TASK REQUIREMENTS: From the entries below, return exactly the lines beginning at the one that contains "This screenshot has width=589, height=373." and ending at the one that contains "Open Payouts in", both of them included, and only those lines.

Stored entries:
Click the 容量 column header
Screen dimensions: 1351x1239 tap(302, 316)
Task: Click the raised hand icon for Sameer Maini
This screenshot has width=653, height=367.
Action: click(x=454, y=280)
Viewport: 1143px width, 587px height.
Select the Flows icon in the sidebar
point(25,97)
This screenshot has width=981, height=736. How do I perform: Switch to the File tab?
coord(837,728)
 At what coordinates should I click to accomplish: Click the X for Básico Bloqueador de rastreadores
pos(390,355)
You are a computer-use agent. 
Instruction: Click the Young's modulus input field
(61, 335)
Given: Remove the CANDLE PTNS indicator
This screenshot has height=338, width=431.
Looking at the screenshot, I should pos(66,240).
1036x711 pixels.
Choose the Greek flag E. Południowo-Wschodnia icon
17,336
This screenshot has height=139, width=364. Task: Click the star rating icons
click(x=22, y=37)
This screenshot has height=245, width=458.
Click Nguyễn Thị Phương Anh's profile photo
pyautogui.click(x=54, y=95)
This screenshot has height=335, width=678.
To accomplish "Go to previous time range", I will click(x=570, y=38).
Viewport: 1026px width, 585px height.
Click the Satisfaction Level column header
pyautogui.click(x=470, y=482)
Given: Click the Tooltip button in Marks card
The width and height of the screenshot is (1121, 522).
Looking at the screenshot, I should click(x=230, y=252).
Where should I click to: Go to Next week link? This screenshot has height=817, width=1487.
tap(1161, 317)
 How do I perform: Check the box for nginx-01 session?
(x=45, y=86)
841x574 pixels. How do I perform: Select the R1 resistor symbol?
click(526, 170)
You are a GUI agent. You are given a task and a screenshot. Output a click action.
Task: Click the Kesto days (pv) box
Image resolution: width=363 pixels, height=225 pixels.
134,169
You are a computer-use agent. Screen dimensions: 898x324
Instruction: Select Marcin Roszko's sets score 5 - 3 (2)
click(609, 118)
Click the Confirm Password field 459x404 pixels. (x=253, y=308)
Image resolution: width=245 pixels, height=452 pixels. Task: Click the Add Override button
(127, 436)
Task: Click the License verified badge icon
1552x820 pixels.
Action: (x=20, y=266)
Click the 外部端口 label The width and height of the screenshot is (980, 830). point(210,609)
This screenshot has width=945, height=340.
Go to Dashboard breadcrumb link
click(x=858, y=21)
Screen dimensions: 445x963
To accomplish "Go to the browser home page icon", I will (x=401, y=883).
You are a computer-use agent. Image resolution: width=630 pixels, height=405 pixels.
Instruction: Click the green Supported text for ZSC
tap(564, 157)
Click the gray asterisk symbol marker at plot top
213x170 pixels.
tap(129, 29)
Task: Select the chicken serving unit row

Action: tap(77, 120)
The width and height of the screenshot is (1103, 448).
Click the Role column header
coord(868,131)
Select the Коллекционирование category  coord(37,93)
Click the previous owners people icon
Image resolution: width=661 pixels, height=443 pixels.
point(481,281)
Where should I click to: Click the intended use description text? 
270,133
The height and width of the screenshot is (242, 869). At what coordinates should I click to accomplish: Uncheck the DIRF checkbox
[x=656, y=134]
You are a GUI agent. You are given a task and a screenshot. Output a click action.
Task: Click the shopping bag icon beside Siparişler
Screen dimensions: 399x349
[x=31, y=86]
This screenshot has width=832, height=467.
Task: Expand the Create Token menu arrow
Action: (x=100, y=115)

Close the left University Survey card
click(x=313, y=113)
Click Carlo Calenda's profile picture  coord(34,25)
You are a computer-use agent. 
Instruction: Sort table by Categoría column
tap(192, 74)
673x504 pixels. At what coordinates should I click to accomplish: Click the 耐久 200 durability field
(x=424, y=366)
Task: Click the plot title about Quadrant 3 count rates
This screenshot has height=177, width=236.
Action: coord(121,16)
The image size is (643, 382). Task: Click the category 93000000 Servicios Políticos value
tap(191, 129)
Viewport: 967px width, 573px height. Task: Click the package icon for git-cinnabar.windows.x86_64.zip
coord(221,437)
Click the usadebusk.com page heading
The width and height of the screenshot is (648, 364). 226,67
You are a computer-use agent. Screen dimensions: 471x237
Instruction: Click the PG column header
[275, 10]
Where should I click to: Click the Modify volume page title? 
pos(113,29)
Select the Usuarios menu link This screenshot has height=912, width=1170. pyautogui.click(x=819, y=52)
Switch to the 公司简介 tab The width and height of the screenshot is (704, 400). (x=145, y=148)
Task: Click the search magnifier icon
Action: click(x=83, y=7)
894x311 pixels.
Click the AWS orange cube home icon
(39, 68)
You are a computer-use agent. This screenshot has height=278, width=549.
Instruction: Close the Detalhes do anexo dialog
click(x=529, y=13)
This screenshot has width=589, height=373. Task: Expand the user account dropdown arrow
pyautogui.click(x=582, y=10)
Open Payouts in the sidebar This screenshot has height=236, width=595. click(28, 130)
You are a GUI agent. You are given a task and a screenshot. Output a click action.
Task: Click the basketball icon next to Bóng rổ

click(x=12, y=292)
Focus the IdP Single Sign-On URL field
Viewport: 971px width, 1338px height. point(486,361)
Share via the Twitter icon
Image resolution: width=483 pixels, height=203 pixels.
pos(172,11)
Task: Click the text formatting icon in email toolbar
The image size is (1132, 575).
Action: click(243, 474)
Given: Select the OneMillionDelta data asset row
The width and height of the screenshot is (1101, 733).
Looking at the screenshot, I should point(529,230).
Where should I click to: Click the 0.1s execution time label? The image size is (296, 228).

ANSWER FOR THIS EXERCISE:
This screenshot has width=589, height=373. Task: Expand the user account dropdown arrow
pyautogui.click(x=582, y=10)
Open Payouts in the sidebar This screenshot has height=236, width=595. click(28, 130)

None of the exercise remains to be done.